Reproduce exactly, and only, the lines below from the one containing "Click 朽葉ラミ character portrait" through the one containing "Screen dimensions: 1285x869".

» **Recorded information**
• • • • • • •

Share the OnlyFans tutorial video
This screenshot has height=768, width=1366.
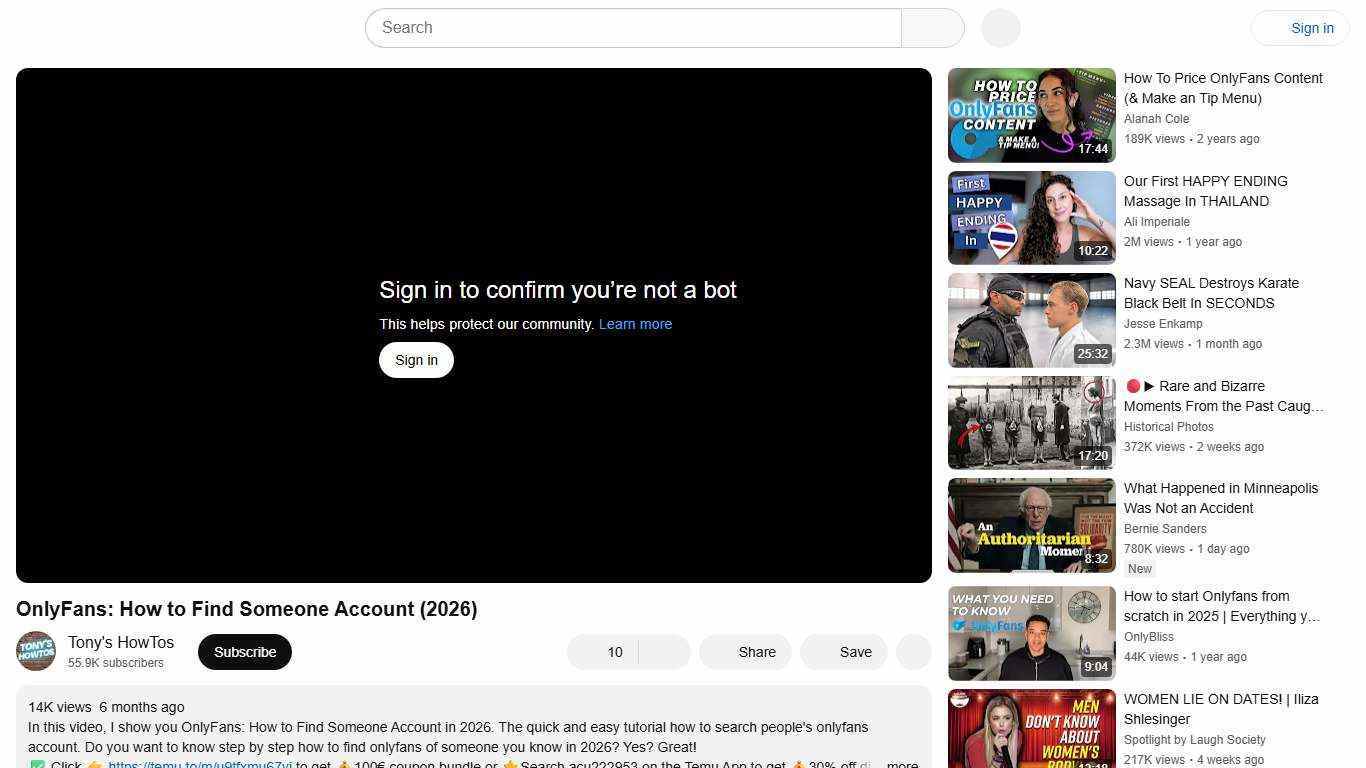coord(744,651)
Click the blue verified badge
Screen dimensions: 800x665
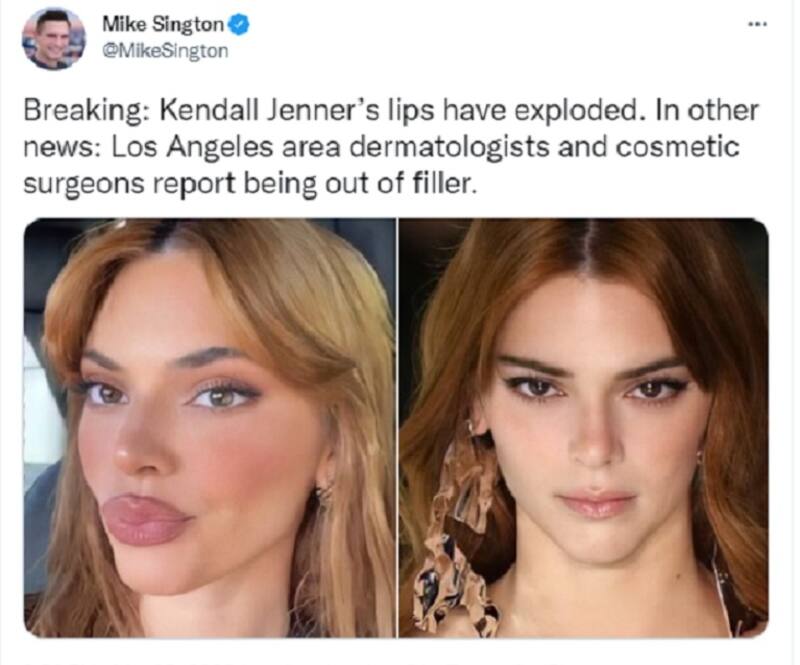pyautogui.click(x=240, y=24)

• • • • • • •

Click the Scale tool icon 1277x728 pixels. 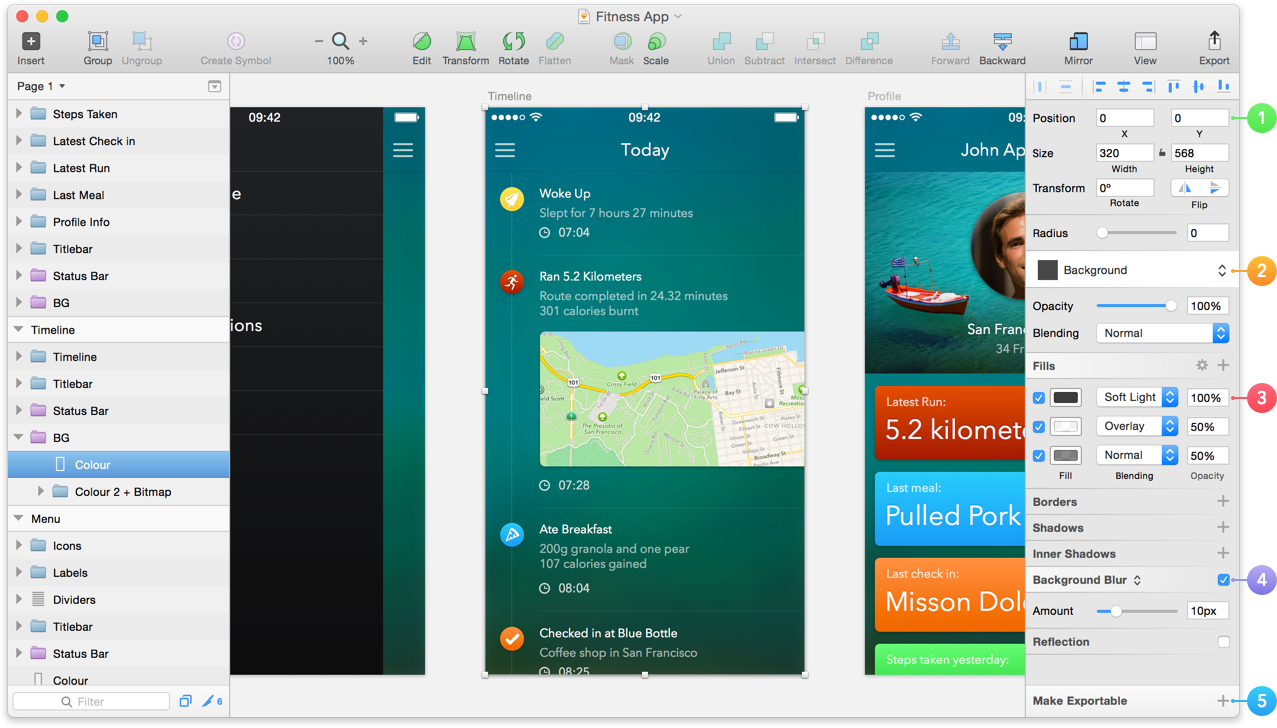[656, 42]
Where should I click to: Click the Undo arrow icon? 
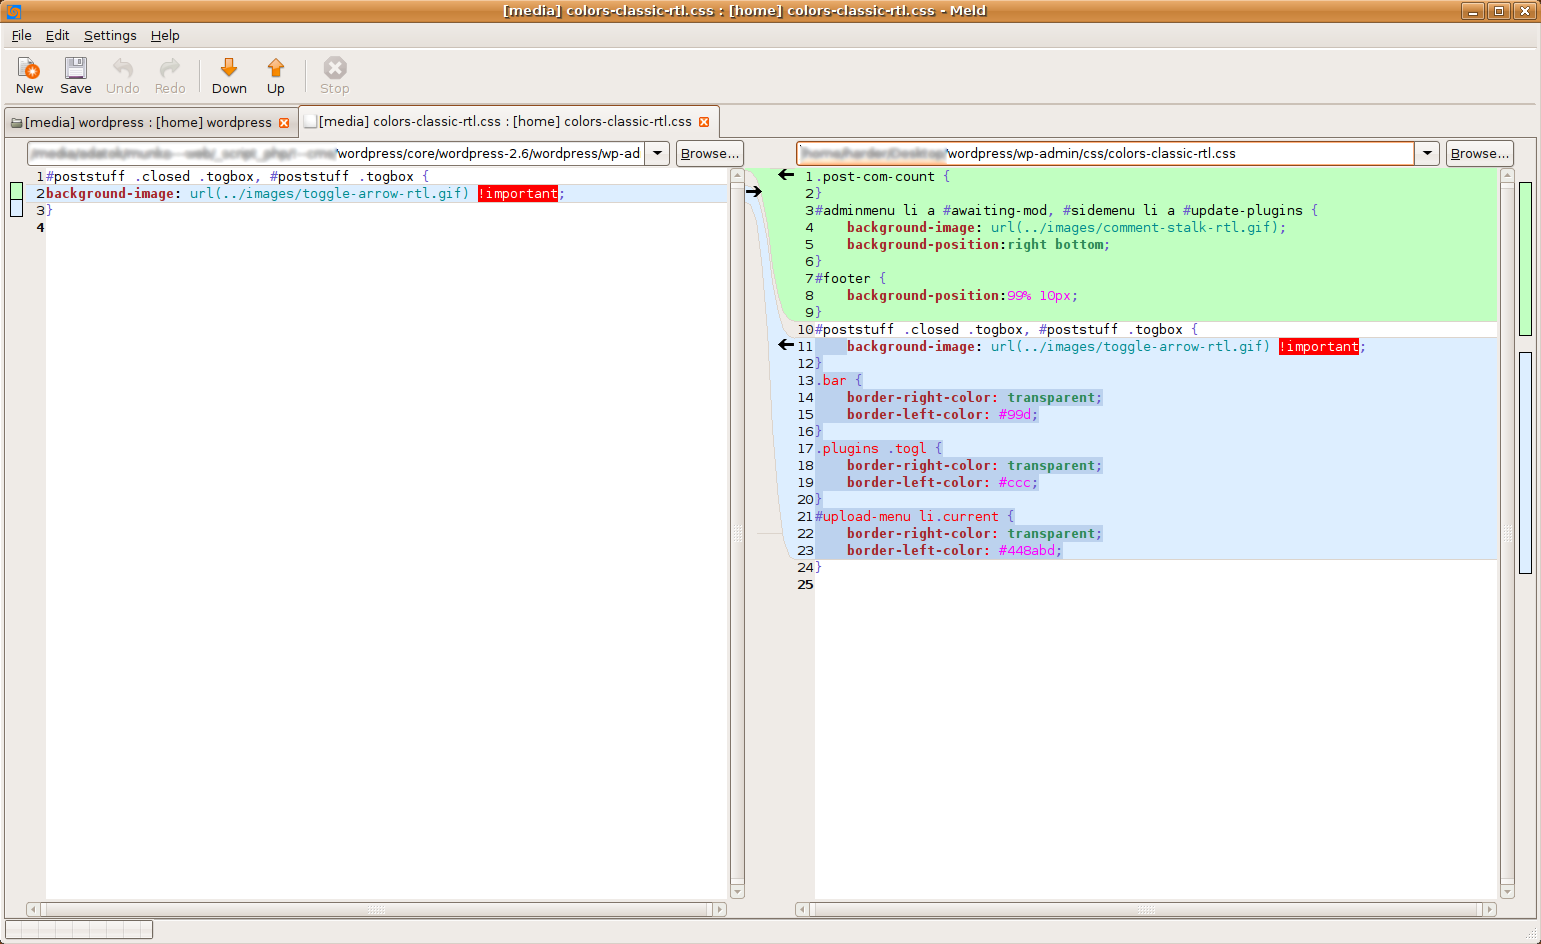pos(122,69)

• • • • • • •

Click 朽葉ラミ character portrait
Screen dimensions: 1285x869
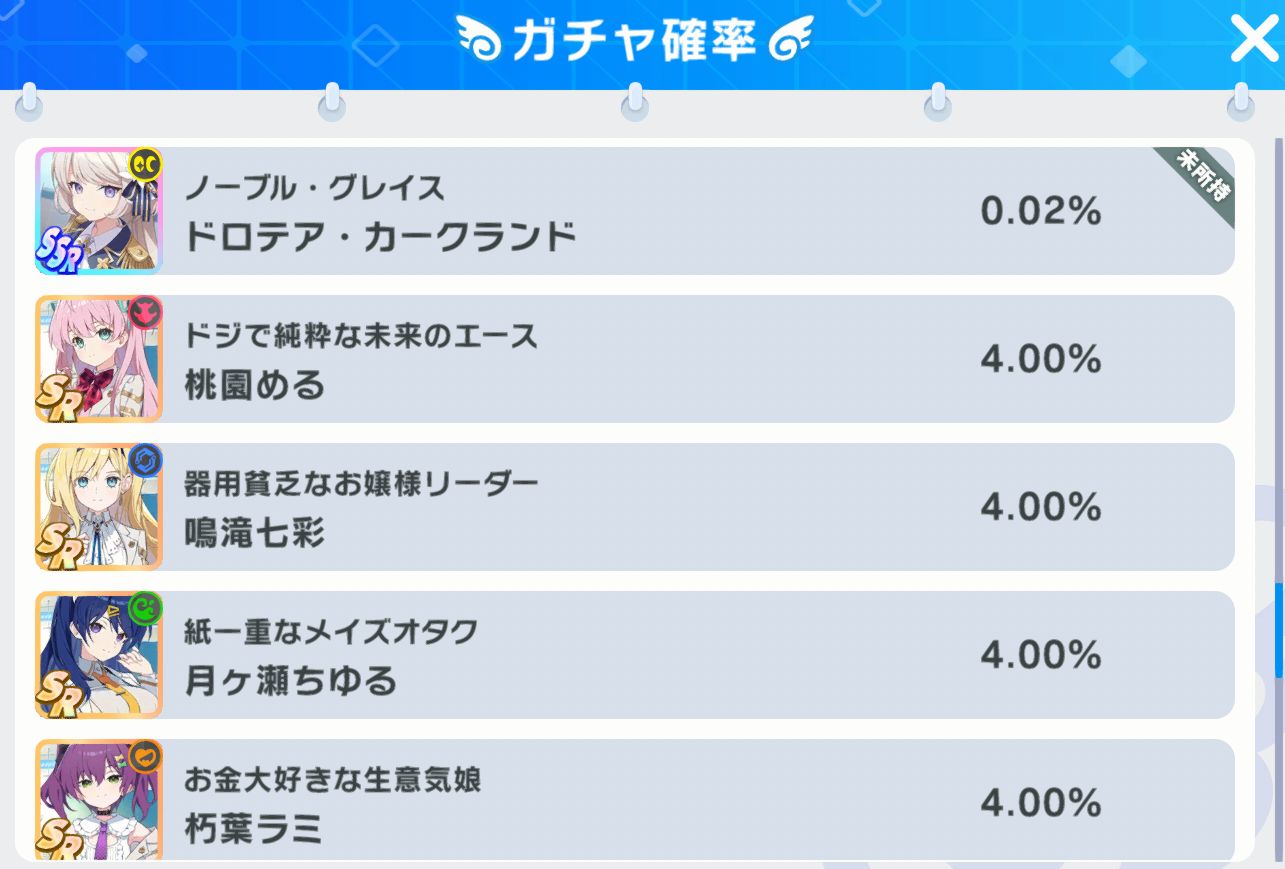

• • • • • • •

» **Task output**
Click 朽葉ラミ character portrait
Screen dimensions: 1285x869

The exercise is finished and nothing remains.